2. Set up the environment

Once on the pod, run:

bash scripts/environment/setup_genai.sh

This installs system packages, creates a Python venv, installs PyTorch with CUDA, and sets up all dependencies.

3. Install AIMET

Choose one of the two approaches below.


Option A: Install AIMET from pip (pre-built)

Use this when you don't need to modify AIMET source code.
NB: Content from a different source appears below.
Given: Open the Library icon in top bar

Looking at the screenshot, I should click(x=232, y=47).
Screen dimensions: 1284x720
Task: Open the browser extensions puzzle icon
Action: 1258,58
bash scripts/environment/setup_genai.sh

This installs AIMET from PyPI (or pre-built wheels if available). No additional steps needed.

Run tests:

pytest TrainingExtensions/onnx/test/python/test_quantsim.py -v

Option B: Build AIMET from source

Use this when you are developing or testing local AIMET changes.

# Step 1: Set up environment without installing AIMET
bash scripts/environment/setup_genai.sh --skip-aimet

# Step 2: Build from source (interactive — prompts for variant selection)
bash scripts/environment/build_aimet.sh --cuda-arch 80 --clean

When run without a variant flag, the script will prompt you to select a build variant:

Select build variant:
  1) torch only
  2) onnx only
  3) doc only (builds both torch + onnx; not recommended for development)
Enter choice [1/2/3]:

You can also specify the variant directly via flags:

bash scripts/environment/build_aimet.sh --torch-only --cuda-arch 80
bash scripts/environment/build_aimet.sh --onnx-only --cuda-arch 80

Common --cuda-arch values:

GPU Arch
V100 70
T4 75
A100 80
A10G 86
H100 90

Run tests:

pytest TrainingExtensions/onnx/test/python/test_quantsim.py -v

For full build options:

bash scripts/environment/build_aimet.sh --help

Stopping a pod

# List your running pods
bash scripts/kube/stop_pod.sh -l

# Stop all your pods
bash scripts/kube/stop_pod.sh -a

# Stop a specific workflow
bash scripts/kube/stop_pod.sh <workflow-name>

Troubleshooting

Sync stopped working

If local file edits aren't appearing on the pod, the sync process may have died. Reconnect to the same pod to restart it:

bash scripts/kube/dev.sh -p <pod-name>

Missing tools on local machine

dev.sh requires: kubectl, argo, rsync, jq, inotifywait. If any are missing, the script will auto-install them via scripts/kube/install_deps.sh.